June 2, 1998, Imperial College, London
The 11th Colin Cherry Memorial Lecture on Communication
Welcome to the Colin Cherry Memorial Lecture on Communication. This lecture this evening is the 11th in the series. It’s sponsored by SBC Warburg Dillon Read, to whom we are grateful for this support.
Now I would like to add my own appreciation and yours to Robert Spence, the organizer of this lecture, [and] like me a former research student and later a member of staff of Colin Cherry. Professor Spence is in Chaucer’s words "the progenitor and only begetter" of this entire series.
Now, before introducing this evening’s speaker, let me tell you a little about Colin Cherry and why the memorial lectures. Both Robert Spence and I worked quite closely and individually for a number of years with Colin Cherry in rather different fields. When I remark that this was a great privilege, this is not an empty comment.
Colin was an extraordinary, original thinker. He enlarged intellectual horizons. He managed to cast new light on almost anything that he studied. And because he was a scintillating lecturer, he managed to ensure that one always, and I mean always, came away from his lectures with a great sense not only of fresh understanding, but a special delight in the way that it had emerged.
Colin’s wartime and early postwar period was in the research laboratories of GEC as an electrical engineer. His first book emerged from that period. It was a highly innovative, original monograph on technological and mathematical issues concerned with electrical circuit analysis.
Now, he and Dennis Gabor both came to Imperial College in 1950, and the two of them laid much of the foundation of modern Information Theory. In 1958, Colin was appointed Professor of Telecommunication here at the college and held his chair until his death in 1979.
But in the early 1950s he started research on a broad range of issues in human communication. Having investigated the technicalities of communication, it was natural for him, though a revolution in thought for many others, to start thinking about the human beings at the ends of the communication chain. He started to consider how human beings communicate, not of course why they communicate, though he had been philosopher enough to do that as well because he had a natural interest in both historic and current philosophical and cultural thought.

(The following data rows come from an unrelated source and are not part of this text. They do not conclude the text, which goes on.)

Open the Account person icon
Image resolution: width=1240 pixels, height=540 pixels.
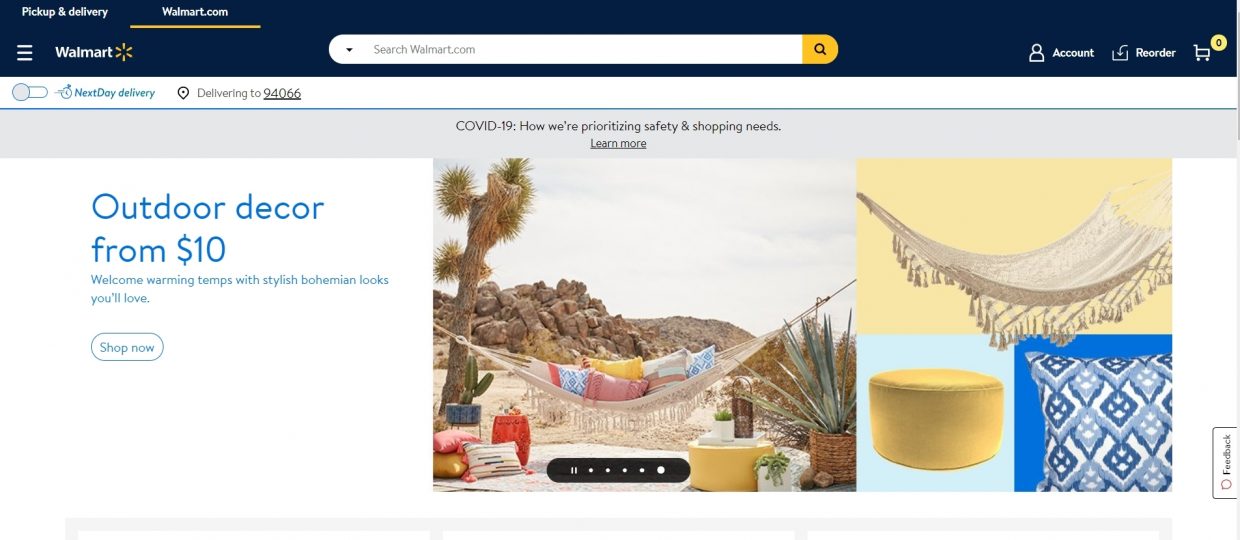pyautogui.click(x=1037, y=53)
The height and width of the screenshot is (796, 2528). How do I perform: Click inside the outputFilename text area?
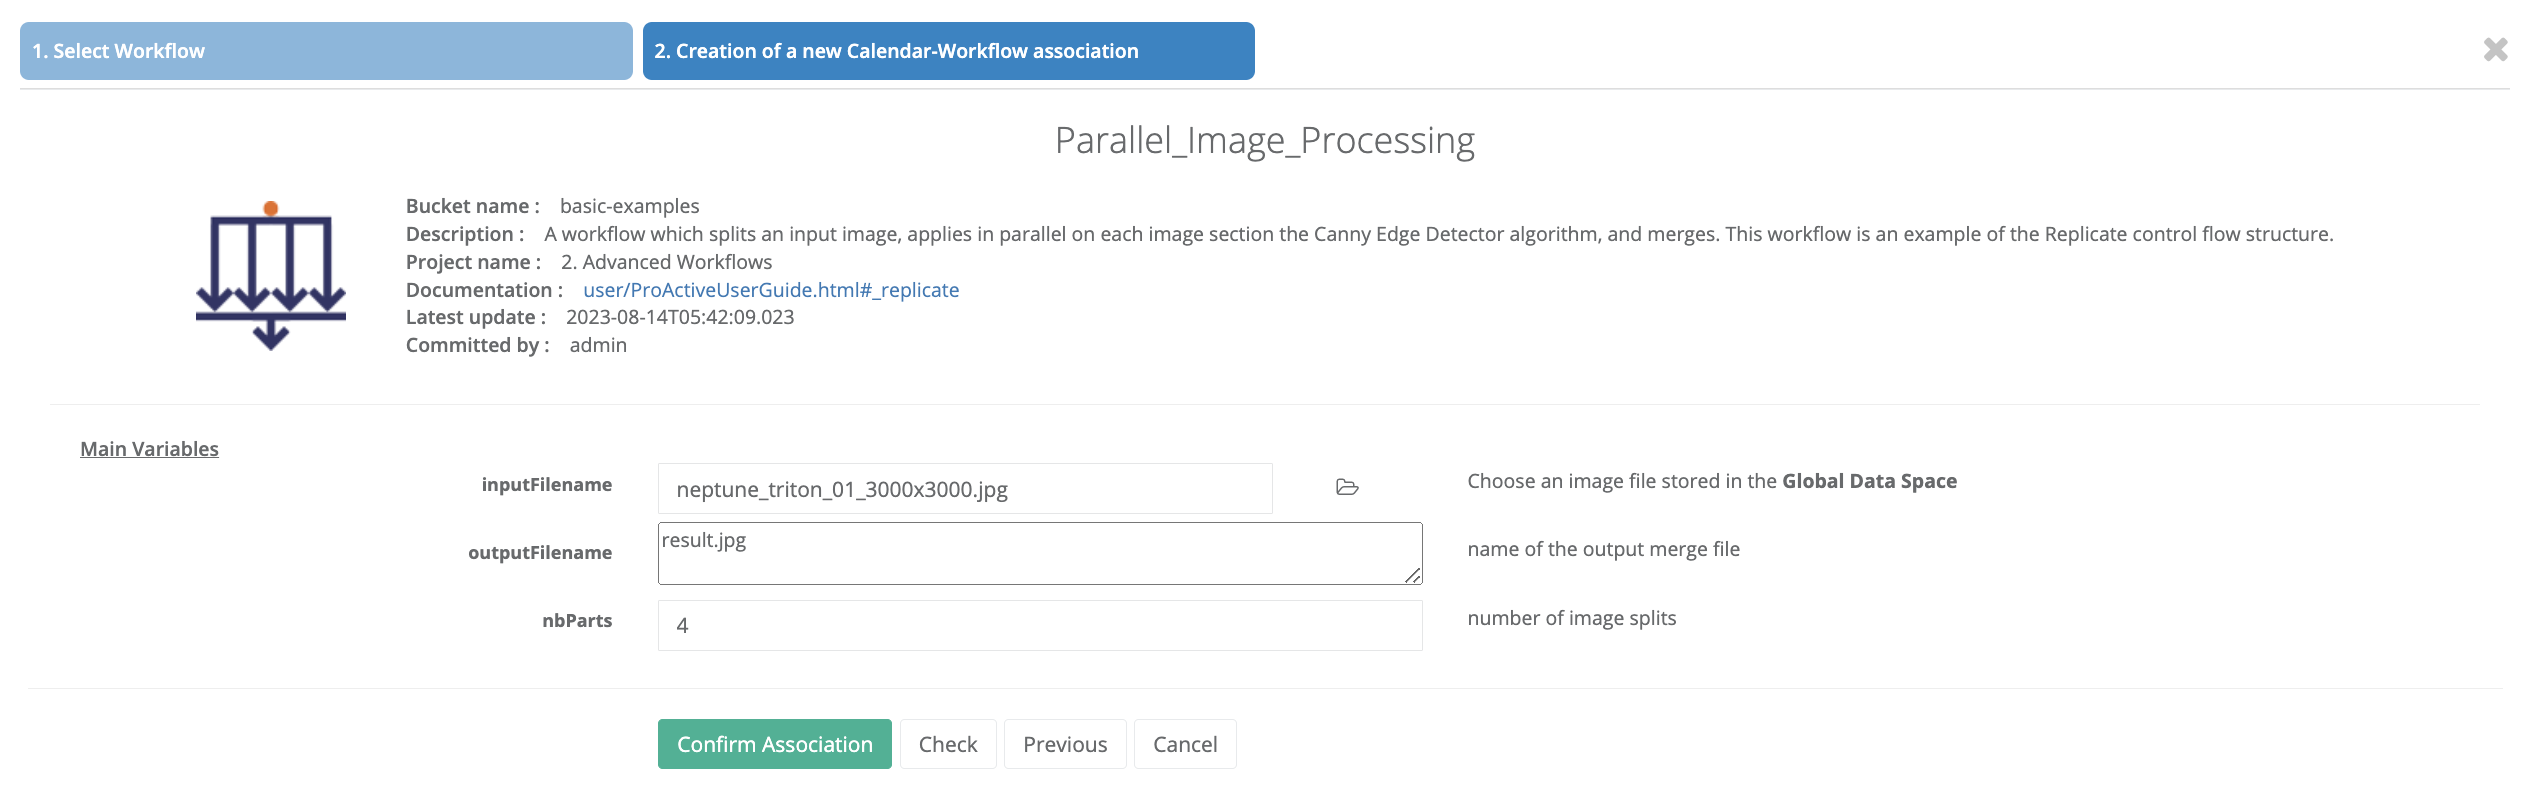point(1040,553)
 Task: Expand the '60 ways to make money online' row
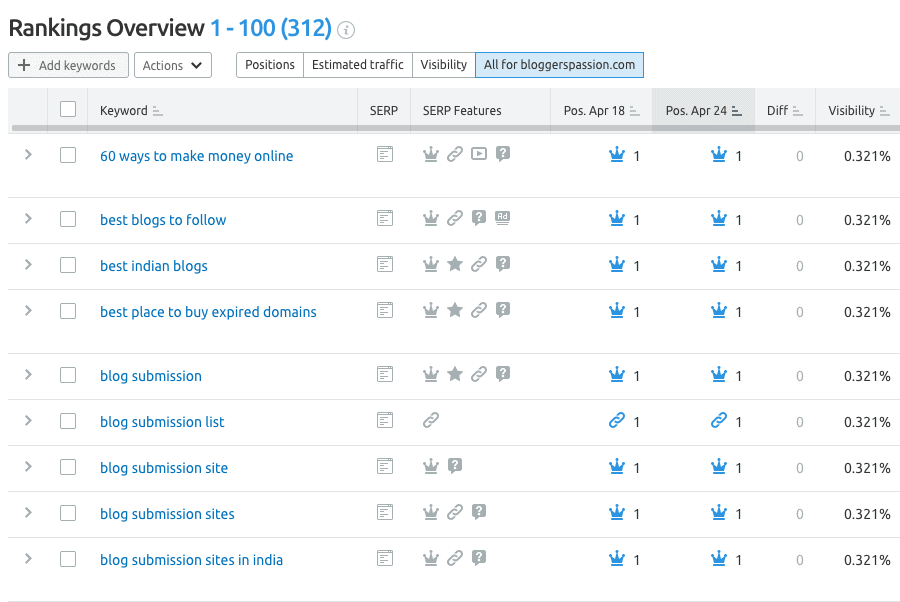coord(28,155)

Colin recognized that perception, a key element in communication, was not a passive process. It’s a variety of behaviors by which one orientates oneself mentally in relation to the outside world as part of the process of making sense of it. This led him to investigate, amongst many other lines of experimental inquiry, human behavioral activity in, for example, the communication process--in hearing, in speech perception and speech production and in visual communication. In brief, Cherry explored and wrote about the totality of the concept of communication, its technology, its human dimension, its social significance and its power to influence economic development.
Formal recognition came rather later to Colin Cherry than to Dennis Gabor. However, his books, particularly that on human communication, are classics, very well known and highly influential. In 1978, he was awarded the prestigious Marconi International Fellowship. Sadly, he died in 1979 before reaching retirement, but he left a great legacy of original thought and most certainly inspiration to all those who had the privilege of knowing this delightful man.
Now to the present task of introducing our speaker this evening, Dr. Seymour Papert. He is well known for a number of achievements, not least of which was as cofounder of the Artificial Intelligence Laboratory at MIT and later the Media Lab. Like Colin Cherry, Seymour Papert seems to have been something of a Renaissance man with many aspects to his background. He’s a mathematician. His studies took him to Cambridge and later to Paris. He has worked with the famous Jean Piaget in Geneva. That was the Piaget who had achieved a remarkable insight into the perceptual and cognitive development of the child. Papert’s collaboration with Piaget was presumably one of the catalysts that led him to bring mathematics to the task of understanding how children learn and think. Now, this approach has been spectacularly successful. He has also been recognized, as was Colin Cherry, with the award of the Marconi International Fellowship.
The writer Philip Oakes once penned a few lines about his own early years. He said, "I could see that childhood was an invention of grown-ups, a fiction we were required to take on trust, in case we demanded something better." Well, now the something better has arrived and I am delighted to invite Dr. Seymour Papert to tell us about it in his lecture entitled "Child Power: Keys to the New Learning of the Digital Century."